The transaction will allow the buyer to grow its drug discovery pipeline, as well as its programmes developed jointly with large pharmaceutical partners.
Financial terms were not disclosed.
California-headquartered Vium is a translational medical company which focuses on improving drug development through the creation of more precise and reproducible diseases models.
The group works across a range of therapeutic areas, including immunology, phenotyping and inflammation and fibrosis.
Its digital platform provides physiological biomarkers to help companies determine which compounds should be advanced to the clinic.

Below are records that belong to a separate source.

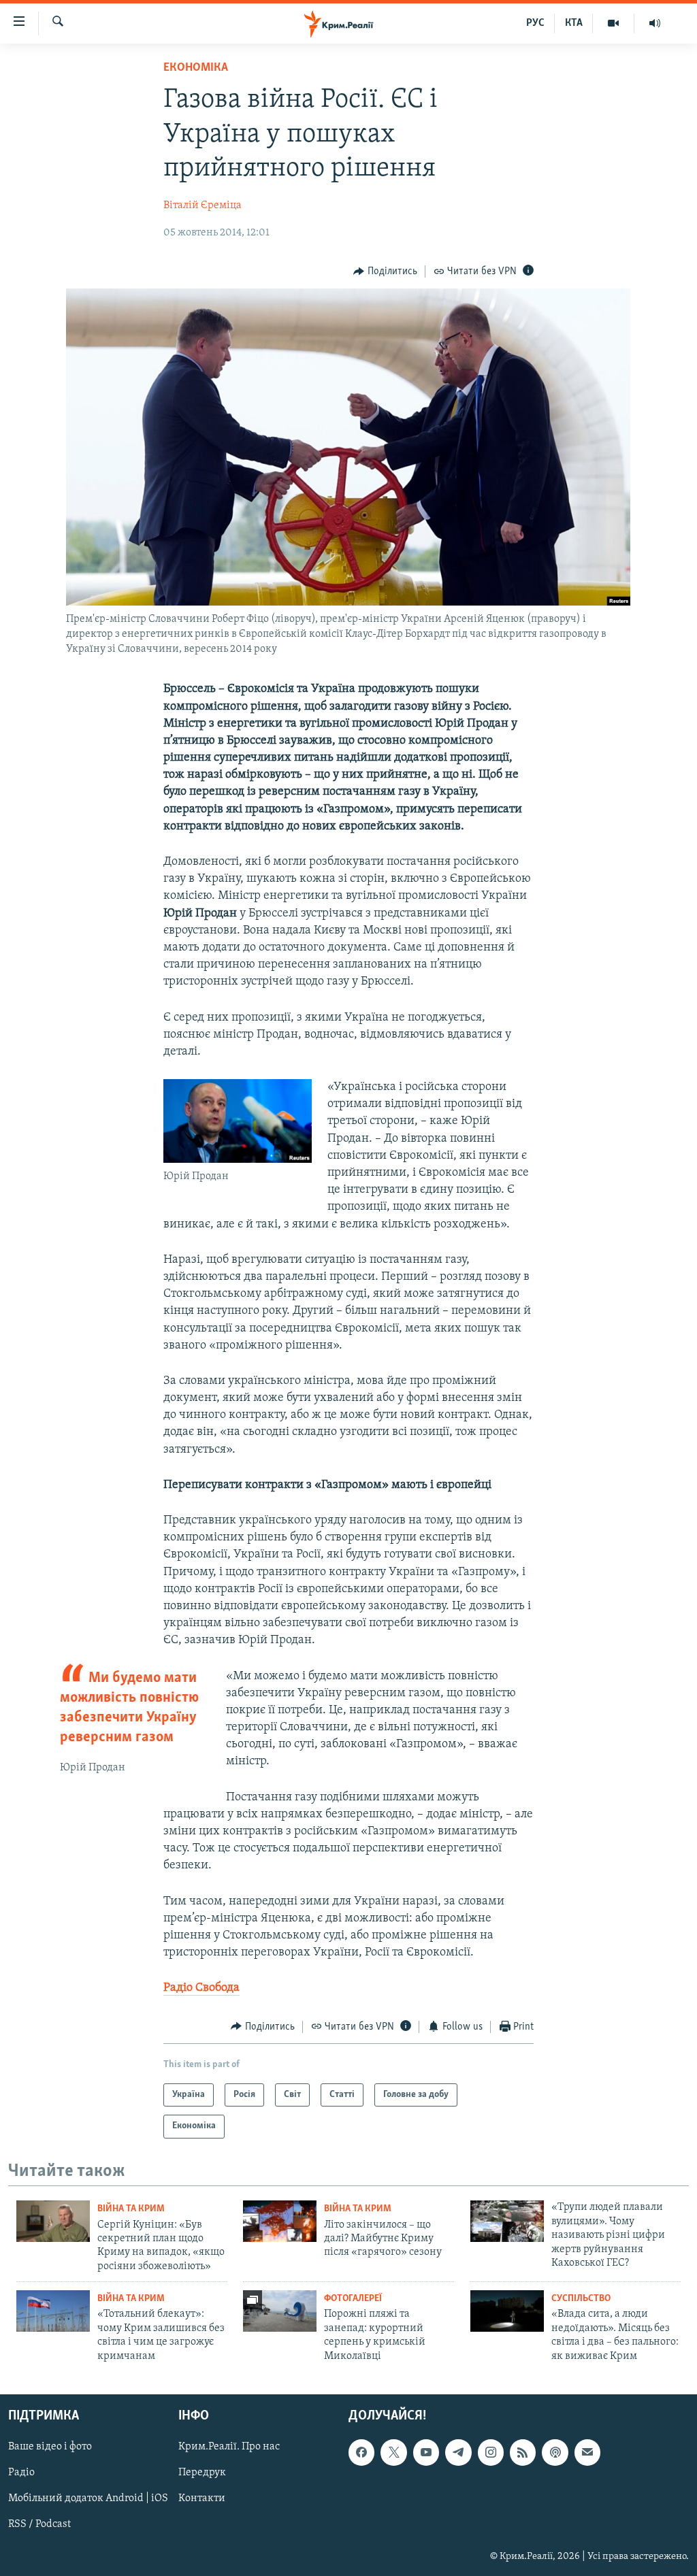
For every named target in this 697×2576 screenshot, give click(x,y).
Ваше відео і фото (50, 2446)
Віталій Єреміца (202, 205)
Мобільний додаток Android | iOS (88, 2498)
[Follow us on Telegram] (458, 2452)
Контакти (201, 2498)
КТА (574, 23)
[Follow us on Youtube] (426, 2452)
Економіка (195, 68)
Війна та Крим (131, 2209)
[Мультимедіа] (613, 23)
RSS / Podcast (39, 2524)
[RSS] (523, 2452)
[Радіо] (654, 23)
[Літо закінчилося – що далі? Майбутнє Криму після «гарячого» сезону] (280, 2221)
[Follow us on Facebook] (361, 2452)
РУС (535, 23)
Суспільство (581, 2299)
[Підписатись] (587, 2452)
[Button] (385, 271)
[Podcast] (555, 2452)
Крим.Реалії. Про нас (229, 2446)
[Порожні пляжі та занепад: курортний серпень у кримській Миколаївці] (280, 2311)
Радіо (21, 2472)
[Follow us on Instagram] (491, 2452)
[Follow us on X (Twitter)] (393, 2452)
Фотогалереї (353, 2299)
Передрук (202, 2472)
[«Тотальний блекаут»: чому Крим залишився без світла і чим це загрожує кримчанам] (53, 2311)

Vium’s technology captures physiological metrics and behaviours non-invasively and collects information that can lead to more replicable studies.
By providing researchers with this data, the platform allows them to identify which biomarkers are the strongest indicators of disease.
Through its Vium Smart Housing system, the target also offers 49 individually ventilated cages, internal back-up storage for up to 48 hours and enables customers to access and view studies from their browser.
Launched in 2013, Vium’s clients include pharmaceutical and biotechnology companies, academic researchers and novel therapeutic discovery and development laboratories.
Chris Gibson, chief executive of the buyer, said the addition of the target will complement and augment its existing in vitro datasets, while advancing its strategy of decoding biology to help improve patient’s lives.
Vium’s chief executive, Laura Schaevitz, noted: “We are excited to focus exclusively on building a large in vivo data set for Recursion’s digital biology platform, potentially enabling an even broader pipeline of medicines.”
Located in Salt Lake City, the acquiror provides automation, artificial intelligence and machine learning-based services, among others, to help discover novel therapeutics.
Its pipeline includes Rec-994, a drug used to treat cerebral cavernous malformation, a rare genetic disease that affects up to 1.50 million people in the US, according to its website.